The U.S. economy grew at a slightly slower pace than originally reported in the first quarter. According to revisions released by the Commerce Department on Thursday, U.S. gross domestic product rose at a 2.4 percent annual pace in the first three months of the year, which was down slightly from the 2.5 percent pace originally reported last month.
However, analysts argue that the report shouldn't cause too much worry about the overall health of the U.S. economy as the government's second look at first-quarter growth showed consumer spending picked up at a 3.4 percent annual rate, the fastest spending growth in more than two years. The Commerce Department will release April's consumer spending report on Friday at 8:30 a.m. Eastern.
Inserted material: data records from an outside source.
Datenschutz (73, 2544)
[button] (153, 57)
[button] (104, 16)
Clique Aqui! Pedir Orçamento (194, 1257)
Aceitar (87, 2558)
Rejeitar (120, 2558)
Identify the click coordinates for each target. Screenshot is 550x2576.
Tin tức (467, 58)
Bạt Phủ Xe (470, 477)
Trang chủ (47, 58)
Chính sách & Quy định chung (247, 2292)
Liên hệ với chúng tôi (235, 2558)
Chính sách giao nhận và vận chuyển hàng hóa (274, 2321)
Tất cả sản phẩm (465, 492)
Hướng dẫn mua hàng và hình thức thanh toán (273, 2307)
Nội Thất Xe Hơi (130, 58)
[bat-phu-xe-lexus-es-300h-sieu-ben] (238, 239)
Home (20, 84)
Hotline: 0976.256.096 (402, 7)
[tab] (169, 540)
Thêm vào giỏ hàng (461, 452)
"I would expect the numbers to trend the same way, with an upward bias, but quite frankly, I wouldn't be surprised if we saw a number that was negative," said Weisberg. "Again, marginally negative. I just think that the trend of the numbers, we really only have one direction that we could possibly go because things were pretty bleak six months to a year ago, and I would expect that we'll see the continued trend upward," he said.
During the first-quarter, tax hikes from the expiration of the payroll tax cuts and government spending cuts from the sequestration were thought to have hit consumer's pocketbooks, affecting consumer spending.
"As far as new taxes having meaningful impact, I think that people were prepared for that before the tax change actually happened," said Weisberg. "People curtailed their spending in anticipation of the new tax cuts. That being said, I think that we're going to see more of an impact within corporate finance as opposed to personal finance, and I think they're going to be much more heavily impacted, and that will eventually trickle down to the individual consumers and tax payers," he said.
Separate data released Thursday showed that the number of Americans filing new claims for unemployment benefits unexpectedly rose last week. Initial jobless claims for state unemployment benefits increased 10,000 to a seasonally adjusted 354,000, the Labor Department said.
Other data revealed that pending home sales hit their highest level since April 2010. The National Association of Realtors said on Thursday its Pending Home Sales Index, based on contracts signed last month, rose 0.3 percent to 106.0, the highest reading since April 2010.